Success was assessed on the laptop connected to the webcam using two criteria: (1) sudden loss of resistance while passing through pleural membranes (one could hear the “pop” of the penetration in the pleural space) and (2) insertion of the chest tube without resistance over at least 10 cm (at or over the third black bar). Assessment of performance was carried out by an independent observer expert in surgical approach for chest tube insertion (ATLS-certified or ATLS instructor), who was neither a supervisor nor a research investigator. He was unaware of the breakdown into two groups. Four observers participated in the assessment (two emergency physicians, one intensivist, and one pediatric intensivist). All were trained for surgical chest tube insertion assessment according to a specific scale that we had previously designed and validated [27]. It included eight steps, detailing the procedure: asepsis, local anesthesia, cutaneous incision and dissection of the thoracic wall, confirmation of insertion, introduction of the chest tube with a Kelly clamp, securing the water seal tubing, securing the chest tube, and location of the incision site (which was examined by the observer after the procedure had been completed). Each item was ranked 1 (correctly performed) or 0 (not done or incorrectly performed). The maximum total score was over 20 points. This scale had acceptable internal coherence (Cronbach’s alpha coefficient = 0.747) and high inter-observer reproducibility (intra-class correlation coefficient = 0.966). Because of the webcam connected to a laptop inside the model, the observer could assess the performance of the extra- and intrathoracic steps of the procedure.

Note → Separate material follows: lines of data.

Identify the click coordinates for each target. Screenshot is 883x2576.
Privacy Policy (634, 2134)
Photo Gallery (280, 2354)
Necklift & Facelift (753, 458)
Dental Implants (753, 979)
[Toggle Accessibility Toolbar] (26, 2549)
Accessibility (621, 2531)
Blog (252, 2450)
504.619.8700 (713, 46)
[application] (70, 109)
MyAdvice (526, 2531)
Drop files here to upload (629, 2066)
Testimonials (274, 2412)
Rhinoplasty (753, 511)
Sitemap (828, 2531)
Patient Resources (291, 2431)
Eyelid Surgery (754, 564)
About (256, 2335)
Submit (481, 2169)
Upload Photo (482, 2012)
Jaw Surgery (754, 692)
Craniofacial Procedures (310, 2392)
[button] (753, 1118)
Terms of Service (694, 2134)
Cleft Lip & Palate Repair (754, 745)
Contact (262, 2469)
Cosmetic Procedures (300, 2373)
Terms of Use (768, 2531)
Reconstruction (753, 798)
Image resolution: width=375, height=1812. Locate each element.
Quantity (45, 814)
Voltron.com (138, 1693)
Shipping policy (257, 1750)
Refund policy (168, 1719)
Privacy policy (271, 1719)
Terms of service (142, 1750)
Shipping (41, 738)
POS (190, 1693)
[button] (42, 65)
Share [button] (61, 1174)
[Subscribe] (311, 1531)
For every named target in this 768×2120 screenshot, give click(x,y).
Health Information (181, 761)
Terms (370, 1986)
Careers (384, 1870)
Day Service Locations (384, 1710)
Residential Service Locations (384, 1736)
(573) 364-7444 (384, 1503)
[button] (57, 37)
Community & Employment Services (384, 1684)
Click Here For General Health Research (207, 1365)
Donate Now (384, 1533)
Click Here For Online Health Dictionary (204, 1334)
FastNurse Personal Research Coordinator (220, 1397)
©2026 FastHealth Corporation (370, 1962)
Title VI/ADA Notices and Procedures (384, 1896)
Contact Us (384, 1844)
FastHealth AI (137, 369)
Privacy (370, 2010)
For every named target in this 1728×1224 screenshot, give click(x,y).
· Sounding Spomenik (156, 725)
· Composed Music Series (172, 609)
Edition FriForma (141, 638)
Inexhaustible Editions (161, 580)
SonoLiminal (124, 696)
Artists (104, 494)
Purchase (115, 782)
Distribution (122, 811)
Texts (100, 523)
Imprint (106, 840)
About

Timing of the different steps of the procedure was recorded. A stopwatch was started at the beginning of the procedure (t0) to record different times: beginning of the cutaneous incision (t1), chest tube passing through the skin (t2), connection of chest tube to water seal tubing (t3), and end of the procedure after securing the chest tube on the skin (t4). Dissection time was consequently defined as t2 − t1.
After each chest tube insertion, a debriefing was performed by the observer, and all the observers were trained in debriefing by good judgment [28]. Videotape replay during debriefing could render participants aware of their gaps in performance [29].
After each assessment, the participant was asked to fill out a questionnaire on realism of the model, self-confidence, and overall satisfaction with simulation-based education using 10-point Likert scales.
Statistics
Analysis was carried out on Biostat TGV software and Excel 2010. Descriptive analysis included percentage, mean, and standard deviation (SD) of every variable. Comparative analysis used paired Student’s t test, with an ANOVA for repeated measures when necessary. Correlation between training and performance or success rate used Spearman’s test. Correlation between success and performance used Pearson’s test. A p value of <0.05 was considered as significant.